Items from a dataset:

=======

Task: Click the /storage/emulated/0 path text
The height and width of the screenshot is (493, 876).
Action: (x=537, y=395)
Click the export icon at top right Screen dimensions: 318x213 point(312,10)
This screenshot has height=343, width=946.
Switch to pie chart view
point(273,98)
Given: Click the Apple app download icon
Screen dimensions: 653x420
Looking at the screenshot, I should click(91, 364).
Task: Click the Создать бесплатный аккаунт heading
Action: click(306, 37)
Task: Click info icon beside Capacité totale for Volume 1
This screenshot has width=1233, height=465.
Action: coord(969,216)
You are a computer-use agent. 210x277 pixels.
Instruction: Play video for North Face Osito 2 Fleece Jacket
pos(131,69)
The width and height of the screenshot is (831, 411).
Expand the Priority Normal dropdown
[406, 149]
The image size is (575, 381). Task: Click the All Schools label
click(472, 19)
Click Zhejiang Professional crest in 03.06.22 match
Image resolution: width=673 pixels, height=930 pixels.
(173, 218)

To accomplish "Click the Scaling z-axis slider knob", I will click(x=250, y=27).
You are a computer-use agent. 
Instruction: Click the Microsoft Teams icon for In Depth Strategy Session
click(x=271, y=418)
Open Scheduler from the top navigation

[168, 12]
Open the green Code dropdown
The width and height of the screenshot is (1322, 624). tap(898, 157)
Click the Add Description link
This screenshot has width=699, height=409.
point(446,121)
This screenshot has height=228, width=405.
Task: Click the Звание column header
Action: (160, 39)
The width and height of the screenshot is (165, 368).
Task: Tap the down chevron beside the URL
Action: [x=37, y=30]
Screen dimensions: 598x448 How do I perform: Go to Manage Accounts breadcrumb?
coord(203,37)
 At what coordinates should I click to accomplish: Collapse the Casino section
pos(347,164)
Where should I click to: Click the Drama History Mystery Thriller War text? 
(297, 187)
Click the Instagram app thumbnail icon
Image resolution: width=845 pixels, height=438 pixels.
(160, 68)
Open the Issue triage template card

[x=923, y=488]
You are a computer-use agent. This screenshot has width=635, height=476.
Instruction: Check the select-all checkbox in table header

=======

**TASK**. Each line of the data above must be restated word for word.

**TASK ANSWER**.
Task: Click the /storage/emulated/0 path text
The height and width of the screenshot is (493, 876).
Action: (x=537, y=395)
Click the export icon at top right Screen dimensions: 318x213 point(312,10)
This screenshot has height=343, width=946.
Switch to pie chart view
point(273,98)
Given: Click the Apple app download icon
Screen dimensions: 653x420
Looking at the screenshot, I should click(91, 364).
Task: Click the Создать бесплатный аккаунт heading
Action: click(306, 37)
Task: Click info icon beside Capacité totale for Volume 1
This screenshot has width=1233, height=465.
Action: coord(969,216)
You are a computer-use agent. 210x277 pixels.
Instruction: Play video for North Face Osito 2 Fleece Jacket
pos(131,69)
The width and height of the screenshot is (831, 411).
Expand the Priority Normal dropdown
[406, 149]
The image size is (575, 381). Task: Click the All Schools label
click(472, 19)
Click Zhejiang Professional crest in 03.06.22 match
Image resolution: width=673 pixels, height=930 pixels.
(173, 218)

To accomplish "Click the Scaling z-axis slider knob", I will click(x=250, y=27).
You are a computer-use agent. 
Instruction: Click the Microsoft Teams icon for In Depth Strategy Session
click(x=271, y=418)
Open Scheduler from the top navigation

[168, 12]
Open the green Code dropdown
The width and height of the screenshot is (1322, 624). tap(898, 157)
Click the Add Description link
This screenshot has width=699, height=409.
point(446,121)
This screenshot has height=228, width=405.
Task: Click the Звание column header
Action: (160, 39)
The width and height of the screenshot is (165, 368).
Task: Tap the down chevron beside the URL
Action: [x=37, y=30]
Screen dimensions: 598x448 How do I perform: Go to Manage Accounts breadcrumb?
coord(203,37)
 At what coordinates should I click to accomplish: Collapse the Casino section
pos(347,164)
Where should I click to: Click the Drama History Mystery Thriller War text? 
(297, 187)
Click the Instagram app thumbnail icon
Image resolution: width=845 pixels, height=438 pixels.
(160, 68)
Open the Issue triage template card

[x=923, y=488]
You are a computer-use agent. This screenshot has width=635, height=476.
Instruction: Check the select-all checkbox in table header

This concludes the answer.